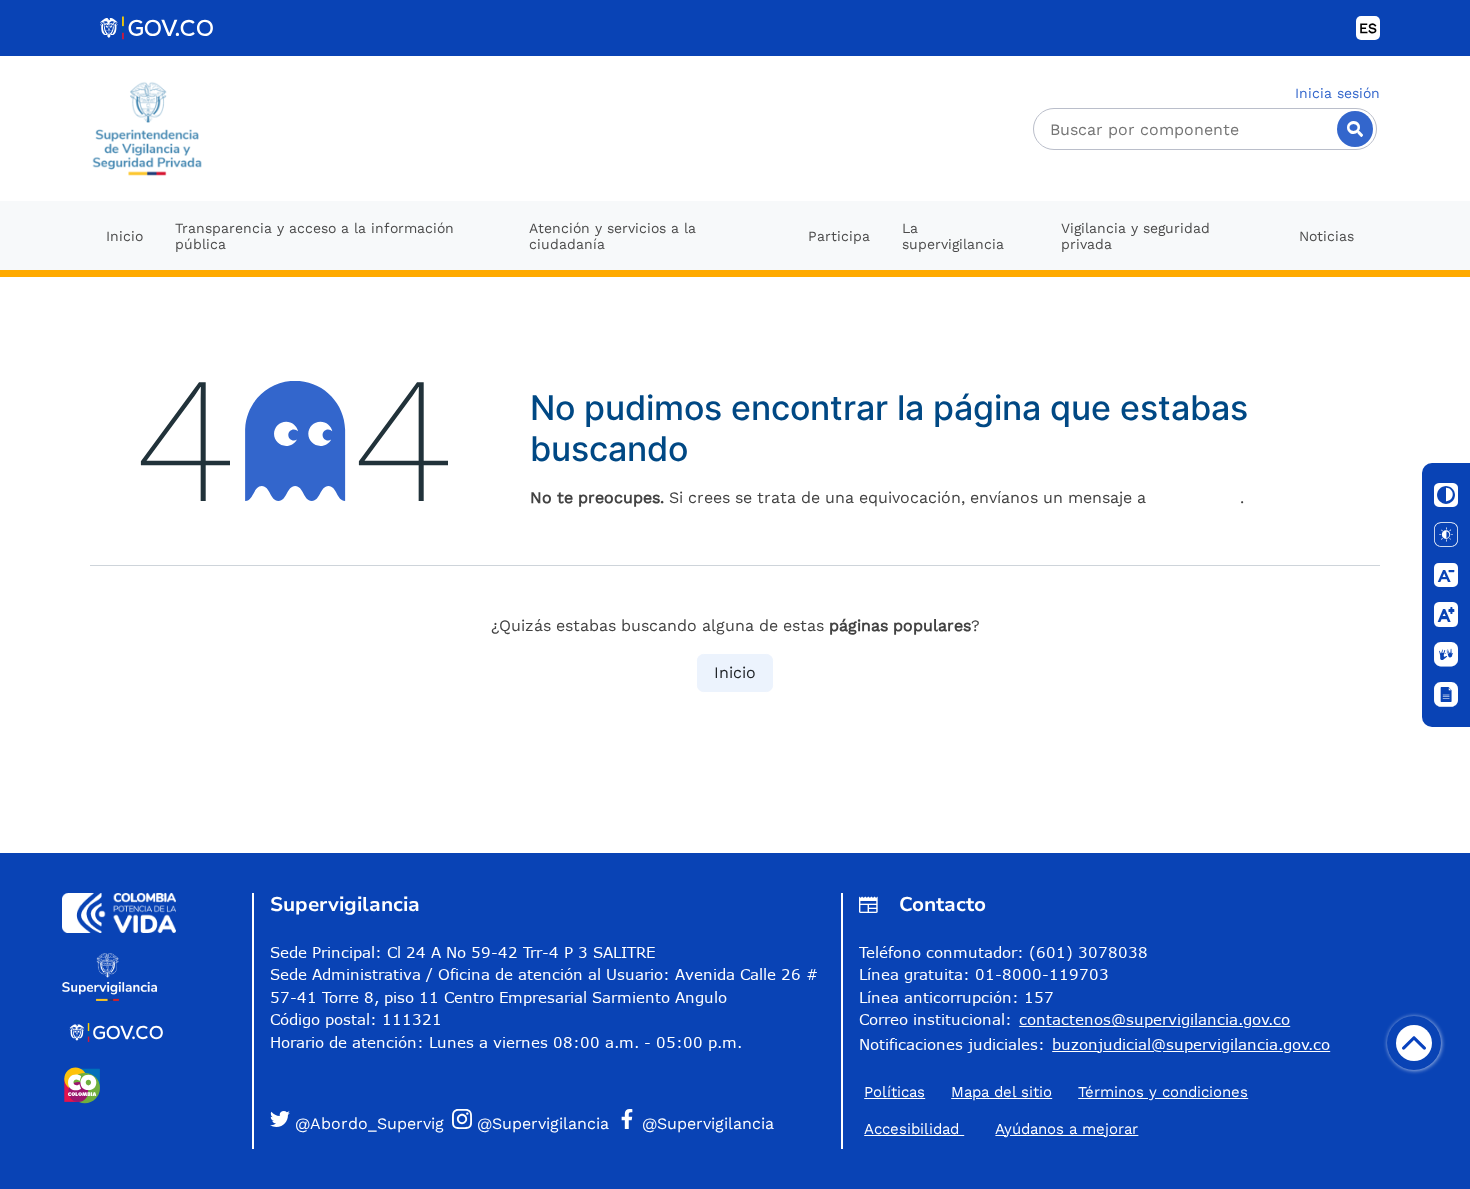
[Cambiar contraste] (1446, 495)
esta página (1195, 497)
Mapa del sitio (1001, 1092)
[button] (357, 1122)
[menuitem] (124, 235)
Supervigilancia (345, 904)
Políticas (894, 1092)
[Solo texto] (1446, 535)
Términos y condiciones (1163, 1092)
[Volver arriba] (1414, 1043)
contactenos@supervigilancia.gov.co (1154, 1019)
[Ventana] (1446, 695)
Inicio (735, 672)
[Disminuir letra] (1446, 575)
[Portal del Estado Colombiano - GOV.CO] (158, 28)
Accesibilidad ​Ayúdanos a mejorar (1001, 1129)
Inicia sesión (1337, 93)
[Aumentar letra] (1446, 615)
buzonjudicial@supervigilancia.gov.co (1191, 1044)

▸ WHAT THE TASK REQUIRES: Could the entries above be written out word for word, with no pictures?

▸ ANSWER TO THIS PROBLEM:
[Cambiar contraste] (1446, 495)
esta página (1195, 497)
Mapa del sitio (1001, 1092)
[button] (357, 1122)
[menuitem] (124, 235)
Supervigilancia (345, 904)
Políticas (894, 1092)
[Solo texto] (1446, 535)
Términos y condiciones (1163, 1092)
[Volver arriba] (1414, 1043)
contactenos@supervigilancia.gov.co (1154, 1019)
[Ventana] (1446, 695)
Inicio (735, 672)
[Disminuir letra] (1446, 575)
[Portal del Estado Colombiano - GOV.CO] (158, 28)
Accesibilidad ​Ayúdanos a mejorar (1001, 1129)
Inicia sesión (1337, 93)
[Aumentar letra] (1446, 615)
buzonjudicial@supervigilancia.gov.co (1191, 1044)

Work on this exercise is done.